It is 9:15AM my time, but the sky looks ago 6:30AM to me. My wife and the SIL took off for the movies, so it's up to me to carry "the L-pill" and the home pistol. Yikes, it looks like a Freddy Krueger movie out there.

But my chores will not wait. I just got a call on the red phone from the forum chief telling me one of the moderators is under his bed again. Looks like a half-cup of macchiato and a semi-sharp knife is all I get today to yank the hidden mod back to reality...


----------



## Slippy (Nov 14, 2013)

Hot and Dry with no rain going on about 4 weeks at Slippy Lodge. 90-95 Degrees every damn day. Garden is about done except for the peppers. Ready for some cooler weather.


----------



## Prepared One (Nov 5, 2014)

Still hot here in Houston, although we got a few inches of rain a couple of weeks ago. At least we are not topping 100 these days. Low 90's with no cold front in sight.


----------



## The Tourist (Jun 9, 2016)

Slippy said:


> Ready for some cooler weather.


Well, Slip, shag your butt to Wisconsin and I'll fill your pockets with cold air, rain, some gusts and little if any direct sun!

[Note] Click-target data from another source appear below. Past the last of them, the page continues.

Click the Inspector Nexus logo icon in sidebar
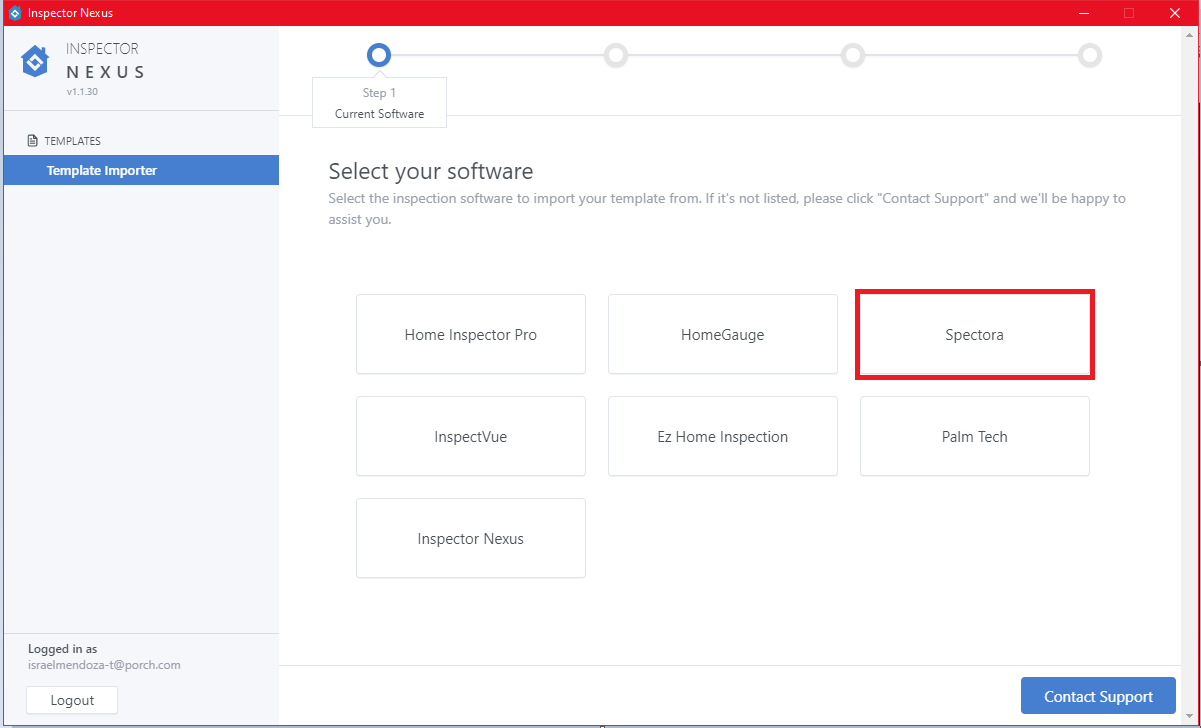1201x728 pixels. 35,61
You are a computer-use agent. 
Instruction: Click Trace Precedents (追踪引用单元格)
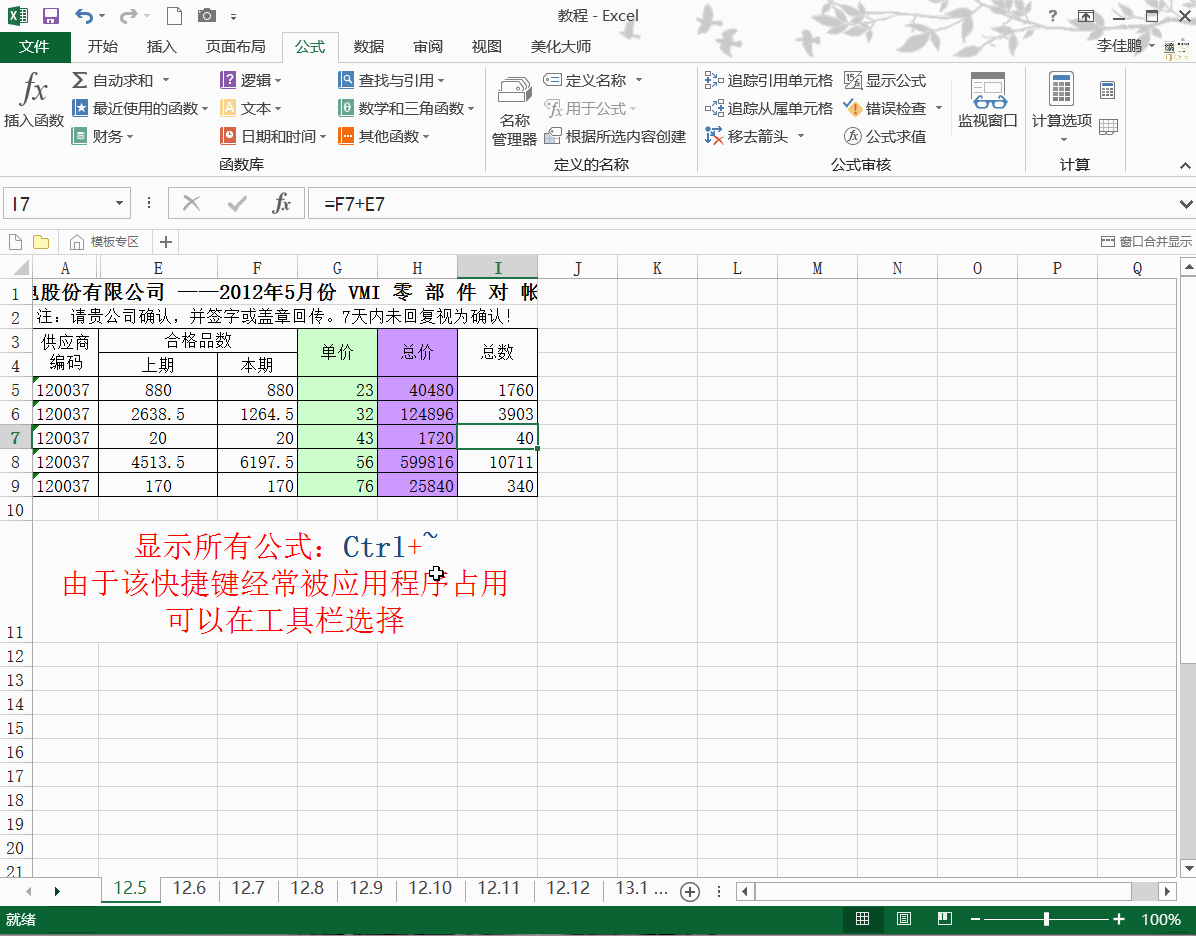coord(768,80)
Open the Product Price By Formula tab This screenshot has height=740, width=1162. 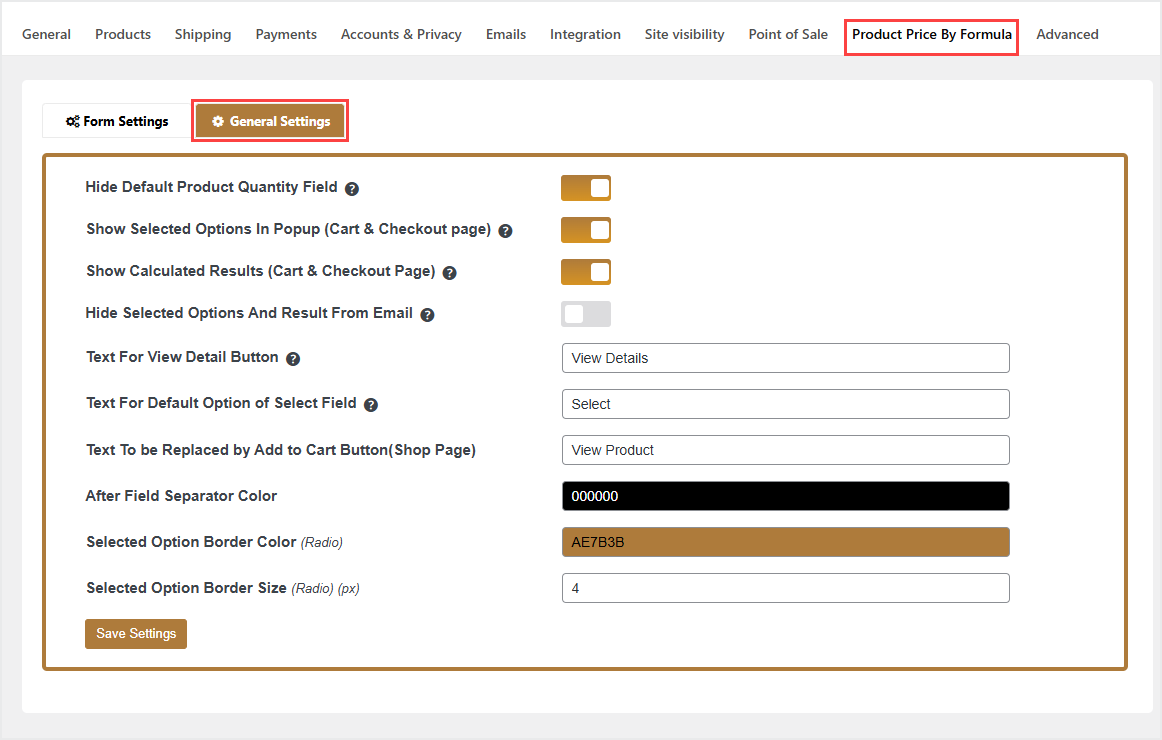click(931, 34)
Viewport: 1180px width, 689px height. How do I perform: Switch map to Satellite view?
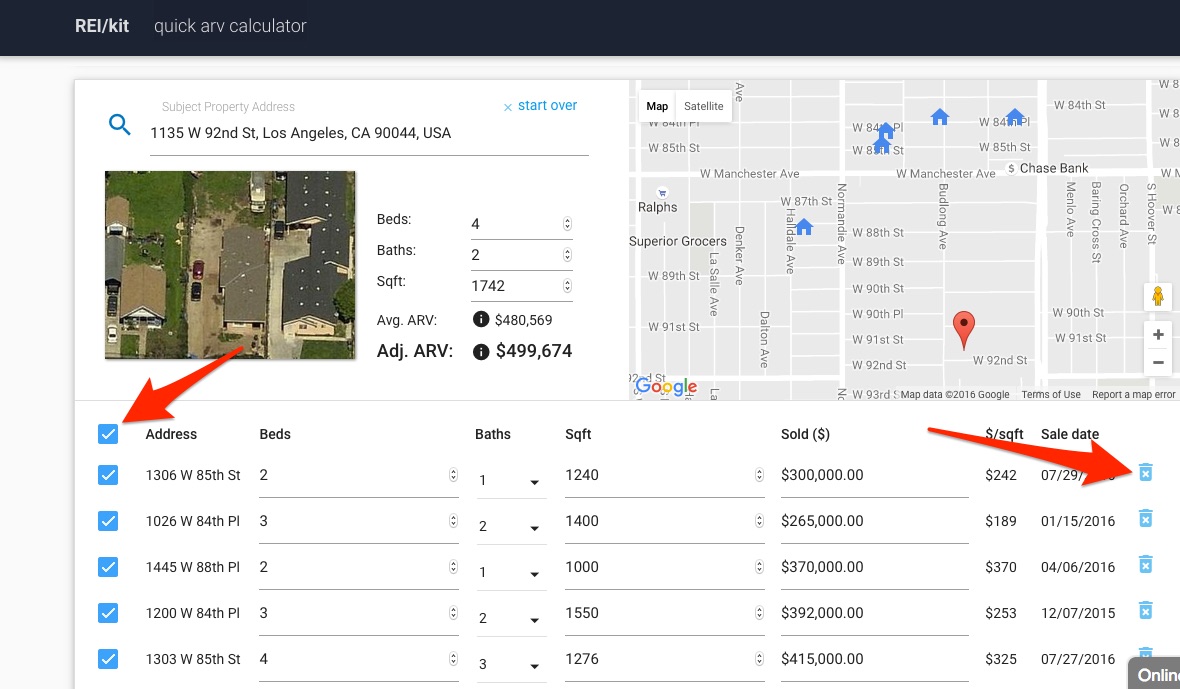[x=703, y=107]
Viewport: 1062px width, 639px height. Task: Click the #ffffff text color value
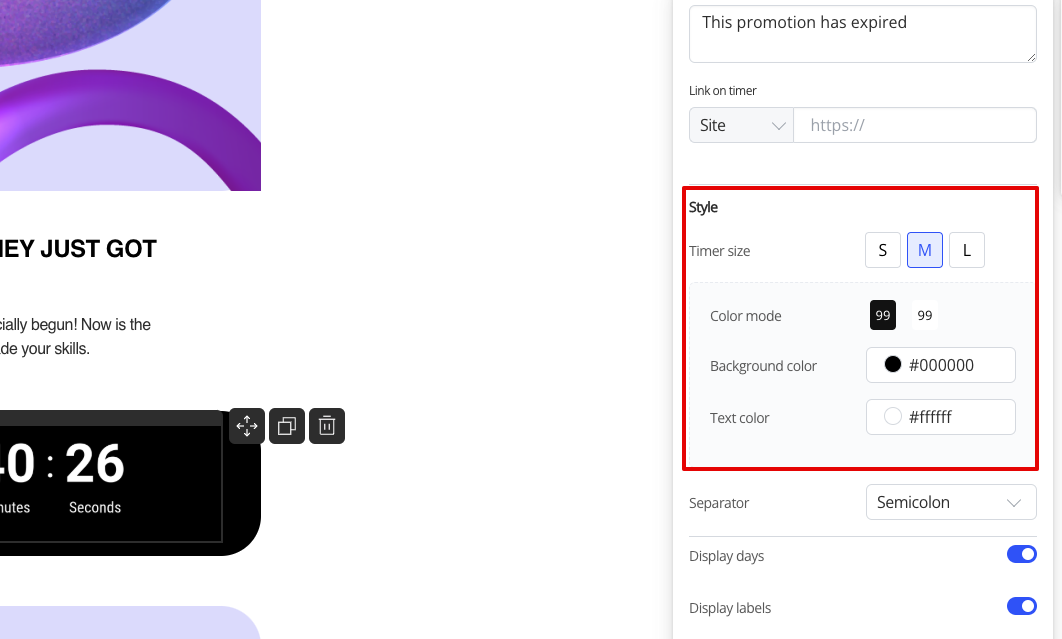tap(930, 417)
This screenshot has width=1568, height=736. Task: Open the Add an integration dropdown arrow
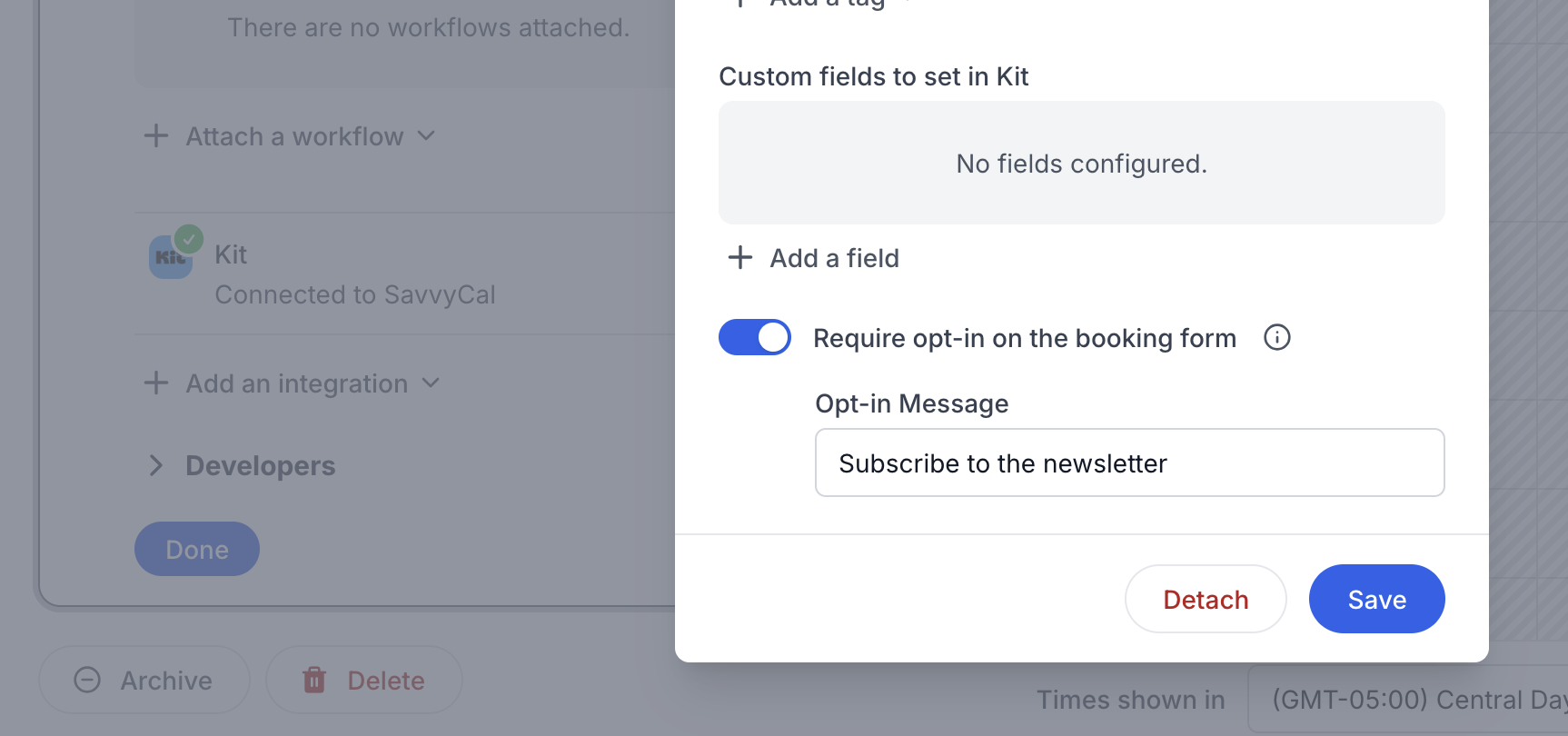[x=431, y=383]
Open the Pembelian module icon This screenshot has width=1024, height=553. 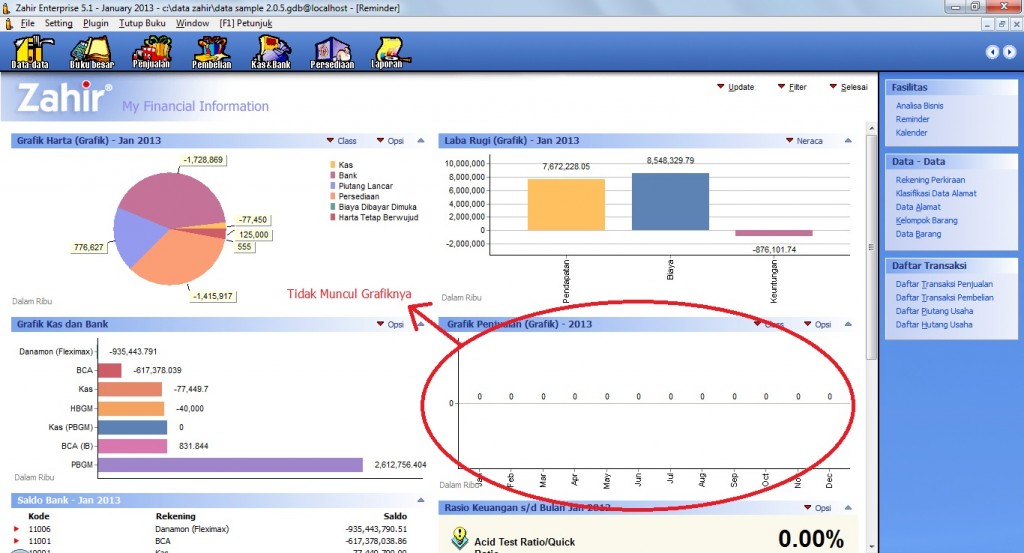point(211,51)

For some reason I'm looking for cooking matches and I'm sharpening--just in case. But it must be something very bad going on. The little mutt won't leave my side--and damn, if he doesn't remind me of my old parole officer...

Edit: And by "cooking matches" I mean wooden matches older than I am, not contests for the best recipe.


----------



## paraquack (Mar 1, 2013)

Southern AZ has enjoyed nearly a week of fantastic weather, got over an inch or ran, and temps in the very low 80's. I'm luvin' it!


----------



## The Tourist (Jun 9, 2016)

I'd be luvin' it, too.

Right now I have a cup of hot coffee and a flannel shirt.


----------



## Slippy (Nov 14, 2013)

Mrs S is caring for her Mother today so me and the dogs are hanging out. Earlier I walked outside and headed to the barn with plans to bushhog my driveway just to clean it up a bit. By the time I reached the tractor I was starting to sweat so I convinced myself that the grass did not need bushogging and I'd be better served to crank up the grill and put on a couple of Cornish Hens I been marinating since last night. So I turned and walked back inside. 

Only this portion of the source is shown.